Git tools return both raw output and structured data:

async fn execute(&self, params: Value) -> Result<Value> {
    let output = run_git_command(&["status", "--porcelain"], &self.workspace)?;

    let staged: Vec<&str> = output.lines()
        .filter(|l| l.starts_with("M ") || l.starts_with("A "))
        .collect();

    Ok(json!({
        "output": output,
        "summary": {
            "staged_count": staged.len(),
            "unstaged_count": unstaged.len(),
            "untracked_count": untracked.len()
        }
    }))
}

This gives LLMs both human-readable output and machine-parseable data.

8. Lessons Learned

8.1. 1. Start with Read-Only Tools

Begin with safe, read-only tools. The agent can accomplish a lot by just observing:

Read files to understand code
Search to find relevant sections
git_status~/~git_diff to understand changes

8.2. 2. Structured Output Matters

Return both human-readable and structured data:

{
  "output": "M  src/main.rs\n?? new_file.rs",
  "summary": {"staged": 1, "untracked": 1},
  "files": ["src/main.rs", "new_file.rs"]
}

8.3. 3. Security is Non-Negotiable

Never trust paths from LLM output
Always validate against workspace
Block sensitive files by default
Require explicit opt-in for dangerous operations

8.4. 4. Provider Differences Matter

Ollama: Needs tool calls simulated via system prompts
Gemini/OpenAI: Native function calling, but different formats
Abstract these differences in the provider layer

8.5. 5. Progressive Capability Exposure

Start minimal, expand based on need:

Level 0: ~read_file~, ~list_files~ (observe)
Level 1: + git tools, search (explore)
Level 2: + ~write_file~, ~edit_file~ (modify)
Level 3: + cargo tools, shell (build/execute)
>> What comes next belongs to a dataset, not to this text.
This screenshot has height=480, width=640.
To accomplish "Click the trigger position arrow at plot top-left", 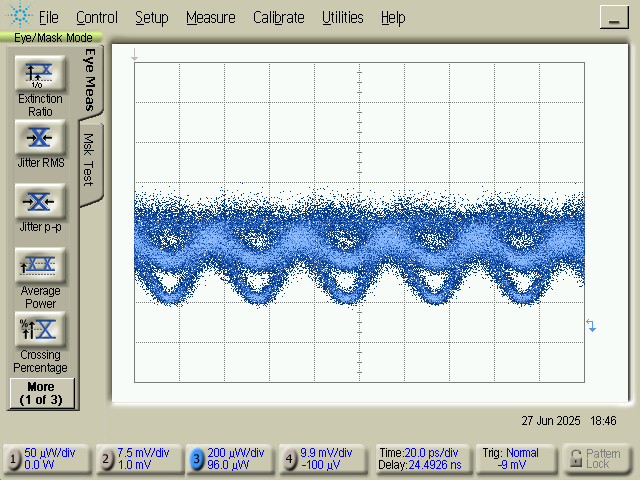I will pos(135,57).
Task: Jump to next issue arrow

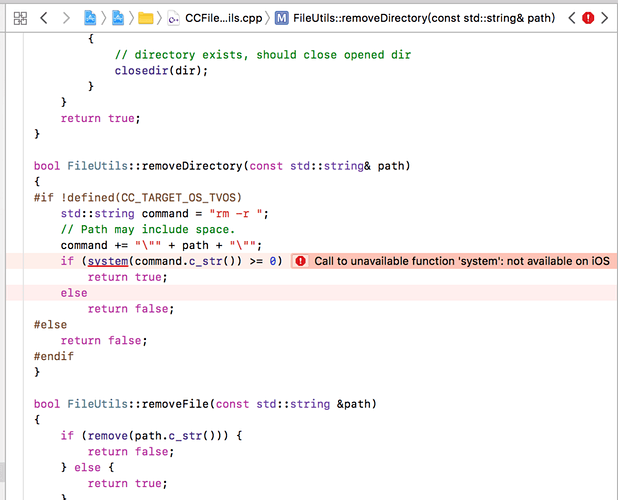Action: 605,18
9. Comparison with Existing Tools

Feature	Claude Code	Efrit	Aider	gemini-repl
Local inference	No	No	Yes	Yes
Multi-provider	No	No	Yes	Yes
Tool count	20+	35+	~10	24
Self-modification	No	No	No	Yes
Open source	No	Yes	Yes	Yes

10. Future Directions

10.1. Circuit Breaker

Prevent infinite tool loops:

struct CircuitBreaker {
    max_consecutive_calls: usize,
    cooldown_after: Duration,
    current_count: AtomicUsize,
}

10.2. Streaming Responses

Display tokens as they arrive for better UX.

10.3. MCP Server Support

Model Context Protocol for standardized tool interfaces.

10.4. Emacs Integration

Queue-based communication for Efrit compatibility:

~/.gemini-repl/queues/
├── input/    # Incoming requests
├── output/   # Responses
└── archive/  # Processed

11. Conclusion

Building an AI agent tool system requires balancing power with safety. The key principles:

Minimal by default - Start with read-only capabilities
Progressive exposure - Add power through explicit opt-in
Provider agnostic - Abstract LLM differences
Security first - Never trust LLM-generated paths
Structured output - Enable both human and machine consumption

The full implementation is available at github.com/aygp-dr/gemini-repl-009.